Australia’s Clean Energy Finance Corporation (CEFC) on Friday launched specialist venture fund manager Virescent Ventures which is targeting a $200 million capital raise as it looks to lift investment in clean energy technologies and businesses.
Already Australia’s largest specialist cleantech investor, through its $200 million Clean Energy Innovation Fund, the CEFC will own 30% of the newly created Virescent Ventures. It is co-owned by its founders, formerly senior executives with the Clean Energy Innovation Fund, including executive director Ben Gust and investment leads Kristin Vaughan and Blair Pritchard.
The CEFC said the creation of Virescent follows the early success of the government-owned green bank’s Clean Energy Innovation Fund which has invested almost $150 million with direct investments in 21 companies and indirect investments in 100 another companies via three cleantech accelerator and incubator programs.

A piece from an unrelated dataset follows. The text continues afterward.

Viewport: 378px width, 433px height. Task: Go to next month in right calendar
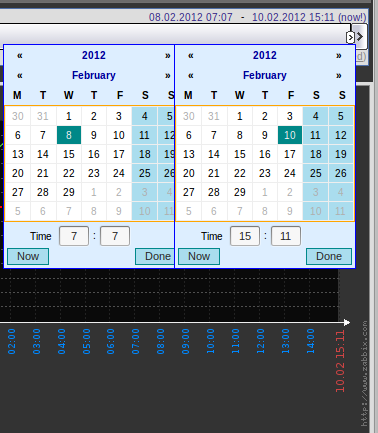point(339,76)
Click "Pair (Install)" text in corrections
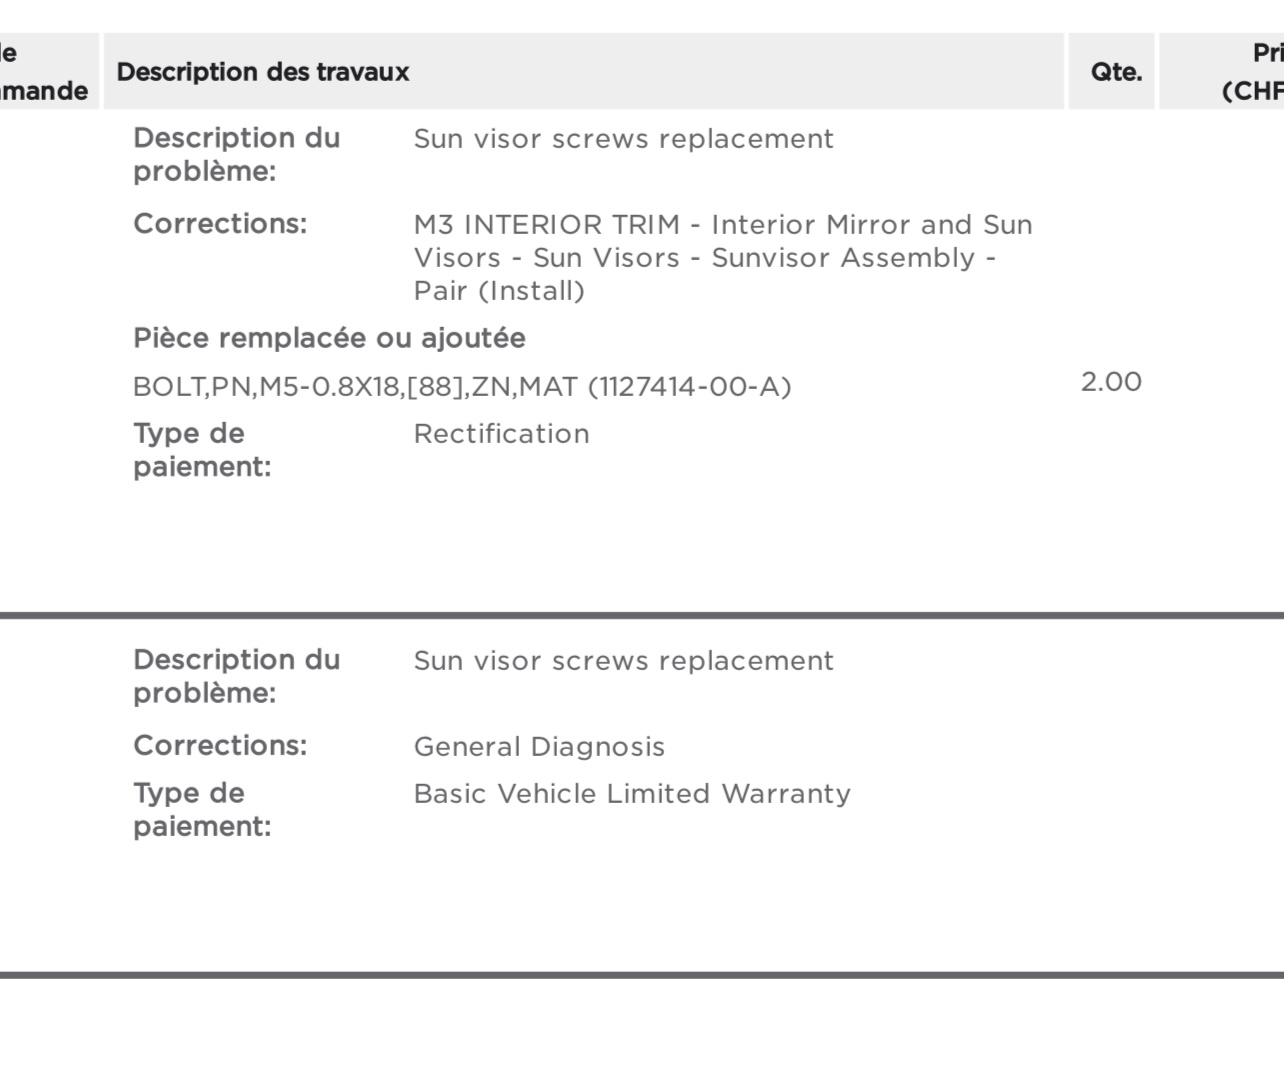This screenshot has width=1284, height=1065. pos(499,291)
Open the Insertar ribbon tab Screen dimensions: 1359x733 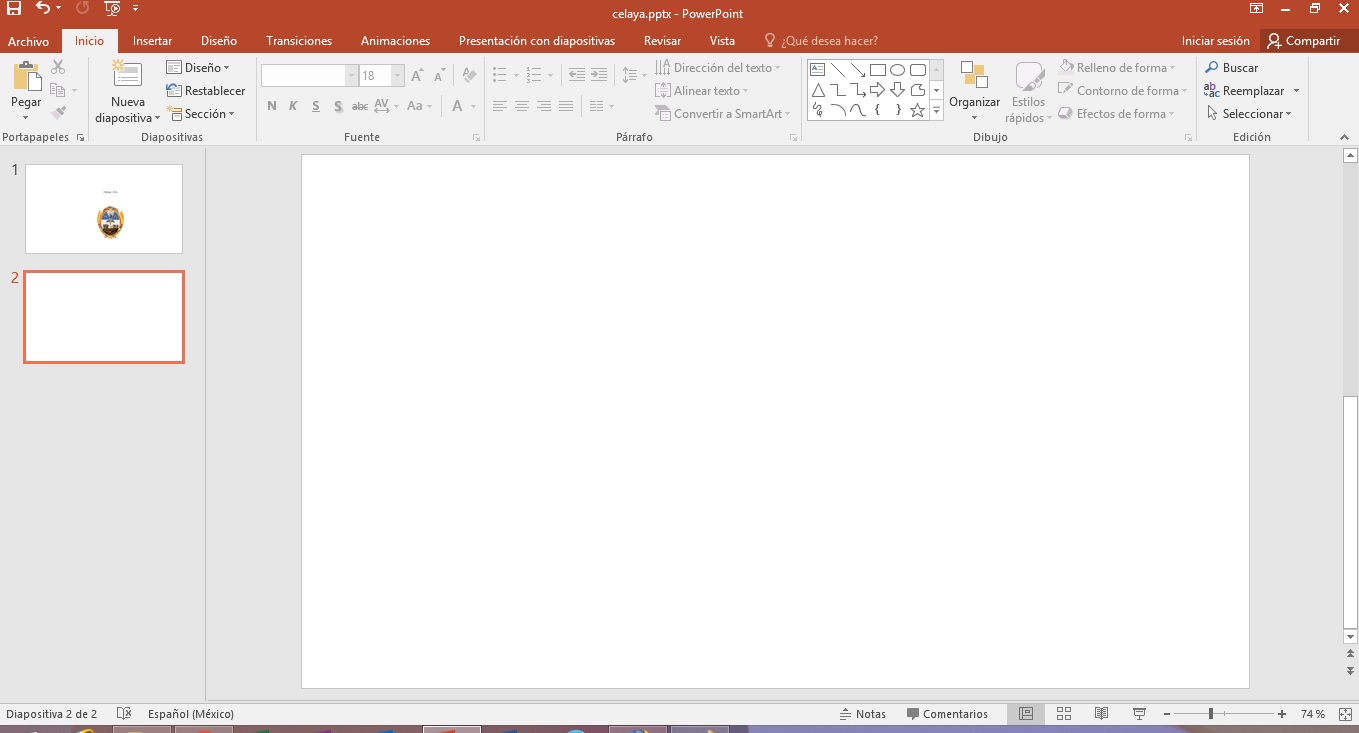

The latest of those investments is $6 million for Melbourne-based EV charging company Jet Charge.
The CEFC announced earlier this week it had increased its investment in Jet Charge, investing $6 million in the company’s $25 million Series B funding round. The CEFC said it has invested $9.5 million in JET Charge to help accelerate its growth.
To date, each dollar of investment from the CEFC’s innovation fund has attracted an additional $3.07 in private sector investment.
CEFC chief executive Ian Learmonth, who now sits on the Virescent board, said there has been “enormous market interest” in the commercialisation of innovative technologies and business models which can accelerate the transition to net zero emissions.
“The success of these companies can benefit our economy and our environment, while enabling Australian innovators to play a leading role in the sustainable economy of the future,” he said.
“In creating Virescent Ventures, we are continuing to lead the market in seeding a new Australian venture manager with an outstanding track record to facilitate additional private sector investment and growth in the cleantech sector.”
The CEFC also confirmed it will outsource the management of its innovation fund to Virescent Ventures, but will remain the owner of those equity positions and would continue to make its own investments.
“The CEFC will continue to invest in cleantech companies where our capital can make a difference,” Learmonth said. “With reserving for follow-on investments in our existing portfolio companies, we expect to deploy more than the notional $200 million originally allocated to the Innovation Fund. The scale and strength of the CEFC balance sheet means we will be able to continue to invest in the cleantech sector drawing on capital from our core fund.”
Gust said the success of the Clean Energy Innovation Fund has generated very strong investor interest in the cleantech sector.
“Sustainability-focused investors are committed to the success of these innovators, recognising that there is no longer a need to choose between emissions impact and commercial impact,” he said.
“Virescent Ventures gives us a powerful opportunity to tap into this interest, by bringing a specialist fund manager to market.”
Virescent said it will back companies in four key areas within the realm of emissions reductions – energy transition, food and agriculture, the circular economy, and mobility and smart cities.
Vaughan said Virescent will be seeking to invest in Australian-focused cleantech start-ups and early-stage companies, including those seeking to expand into global markets.
“We see great potential and diversity among Australia’s cleantech entrepreneurs and are committed to supporting their commercial success, drawing on the positive gains of the Clean Energy Innovation Fund,” she said.